**EXERCISE PROMPT**
Repeat the records below word for word.

**EXTRACTED RECORDS**

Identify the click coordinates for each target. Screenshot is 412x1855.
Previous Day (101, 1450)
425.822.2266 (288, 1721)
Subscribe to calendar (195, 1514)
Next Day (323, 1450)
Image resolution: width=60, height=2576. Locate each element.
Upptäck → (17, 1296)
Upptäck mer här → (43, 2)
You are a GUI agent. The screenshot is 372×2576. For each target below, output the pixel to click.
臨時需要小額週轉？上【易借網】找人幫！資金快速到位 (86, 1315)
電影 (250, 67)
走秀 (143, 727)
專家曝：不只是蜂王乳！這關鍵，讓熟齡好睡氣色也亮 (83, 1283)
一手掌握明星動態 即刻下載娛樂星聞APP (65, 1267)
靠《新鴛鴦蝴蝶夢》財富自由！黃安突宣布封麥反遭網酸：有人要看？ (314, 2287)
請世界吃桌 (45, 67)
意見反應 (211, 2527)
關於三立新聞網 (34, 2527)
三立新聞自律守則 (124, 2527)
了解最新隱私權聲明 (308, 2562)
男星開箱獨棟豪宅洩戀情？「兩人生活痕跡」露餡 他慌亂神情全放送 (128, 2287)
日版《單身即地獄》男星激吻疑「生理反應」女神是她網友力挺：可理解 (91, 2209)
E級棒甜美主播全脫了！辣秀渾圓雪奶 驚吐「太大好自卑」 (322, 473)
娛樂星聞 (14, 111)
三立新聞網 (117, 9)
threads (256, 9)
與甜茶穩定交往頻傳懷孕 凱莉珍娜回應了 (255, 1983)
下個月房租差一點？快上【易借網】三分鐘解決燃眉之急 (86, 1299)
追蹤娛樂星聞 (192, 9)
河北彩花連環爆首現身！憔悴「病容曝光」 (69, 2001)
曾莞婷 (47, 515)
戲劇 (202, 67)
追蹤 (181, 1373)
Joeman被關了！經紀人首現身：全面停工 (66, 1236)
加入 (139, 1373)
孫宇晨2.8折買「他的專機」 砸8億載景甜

**ANSWER BELOW**
Identify the click coordinates for each target. Screenshot is 412x1855.
Previous Day (101, 1450)
425.822.2266 (288, 1721)
Subscribe to calendar (195, 1514)
Next Day (323, 1450)
Image resolution: width=60, height=2576. Locate each element.
Upptäck → (17, 1296)
Upptäck mer här → (43, 2)
You are a GUI agent. The screenshot is 372×2576. For each target below, output the pixel to click.
臨時需要小額週轉？上【易借網】找人幫！資金快速到位 (86, 1315)
電影 (250, 67)
走秀 (143, 727)
專家曝：不只是蜂王乳！這關鍵，讓熟齡好睡氣色也亮 (83, 1283)
一手掌握明星動態 即刻下載娛樂星聞APP (65, 1267)
靠《新鴛鴦蝴蝶夢》財富自由！黃安突宣布封麥反遭網酸：有人要看？ (314, 2287)
請世界吃桌 (45, 67)
意見反應 (211, 2527)
關於三立新聞網 (34, 2527)
三立新聞自律守則 (124, 2527)
了解最新隱私權聲明 (308, 2562)
男星開箱獨棟豪宅洩戀情？「兩人生活痕跡」露餡 他慌亂神情全放送 (128, 2287)
日版《單身即地獄》男星激吻疑「生理反應」女神是她網友力挺：可理解 (91, 2209)
E級棒甜美主播全脫了！辣秀渾圓雪奶 驚吐「太大好自卑」 (322, 473)
娛樂星聞 (14, 111)
三立新聞網 (117, 9)
threads (256, 9)
與甜茶穩定交往頻傳懷孕 凱莉珍娜回應了 (255, 1983)
下個月房租差一點？快上【易借網】三分鐘解決燃眉之急 (86, 1299)
追蹤娛樂星聞 (192, 9)
河北彩花連環爆首現身！憔悴「病容曝光」 (69, 2001)
曾莞婷 (47, 515)
戲劇 (202, 67)
追蹤 (181, 1373)
Joeman被關了！經紀人首現身：全面停工 (66, 1236)
加入 (139, 1373)
孫宇晨2.8折買「他的專機」 砸8億載景甜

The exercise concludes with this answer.